They were closer to the rightmost
wall, and through the murk on the edge of the spotlights beam Jack could see it
was incredibly smooth but for a long curving crevice that ran from the middle
of the cave right back into the rear where the passage curved off to the left
and out of sight.
And the chasm was alive.
Euripterids, long scorpion-like
anthropods scuttled through the water in small schools. Each was at least the
size ofa man, their hardened shells glossy and thick around paddled tails and
long, arachnid-like grasping arms and mandables.
Massive Xenophyophores dotted the
walls and floor of the void, the frilly blue coral structures shining
luminescently in the bright glare.
Strands of strangely coloured weeds,
like rainbow fronds of kelp lashed the walls in vibrant hues of violet, orange
and red.
Barnacles the size of grapefruit
whipped back into the protective cocoon of their shells in the sudden light.
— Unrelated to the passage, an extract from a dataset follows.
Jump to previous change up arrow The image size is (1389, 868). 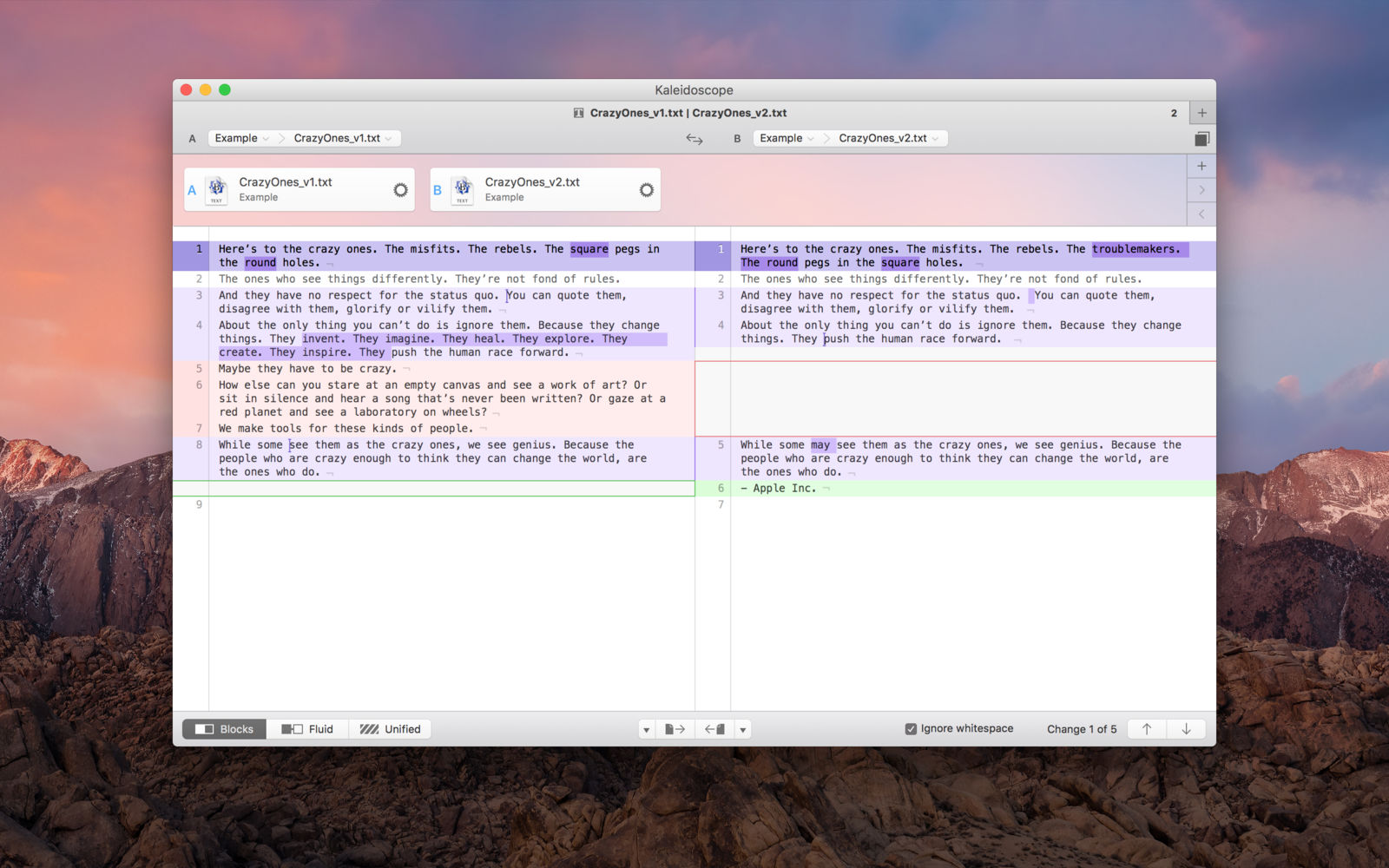pos(1147,729)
Other strange creatures, some
unidentifiable, lurked in the depths. Ribbon-like eels edged in fluorescent
blue. Giant angler-type fish with elongated bodies and bioluminescent spines.
Stingray meters across, rippling silently across the silty floor.
Finally Jack let out the breath he’d
been holding tightly.
“This… Lars, this isn’t possible.
Some of these creatures… the ones I recognise… They can’t be here. It’s
impossible. They must be positively ancient.
I’m seeing species here from the Jurassic period, even before. Is that a trilobite?!” He exclaimed, pointing
feverishly down at a distant shape.
Sure enough, a group of five
armoured and shelled arthopods were making their way slowly and deliberately
across the floor of the great cavern, segmented carapace’s shuffling. Each was the
size of a car.
Jack spun to Lars.
“Pass me the radio, I need to speak
to the captain”
Reluctantly, the man handed over the
boxy black handset. Jack depressed the call button.
“Captain? Captain this is Doctor
Runnel. This find… This find will make everyone on board to the lowest
bilgemate famous. This is unprecedented. I wonder, could you take the submarine
forwards for a closer look? This is simply amazing, I must get clear pictures
on all hullward cameras.”
The reply was muted, but audible.
“Of course Doctor, an unprecedented
find, you say? I hope you will be making commendations to me and the crew then
eh?”
But Jack simply ignored the captain’s
humour or didn’t hear it in his excitement. He began to activate several controls
on the hinged screen in front of them, bringing up the display of the outer
hull cameras. Shortly, the hum of the engines engaged and they slowly drifted
forward, deep underneath the roof of the cave. Around them, the waters teemed
with life as inquisitive swimmers circled the ship in sparkling schools.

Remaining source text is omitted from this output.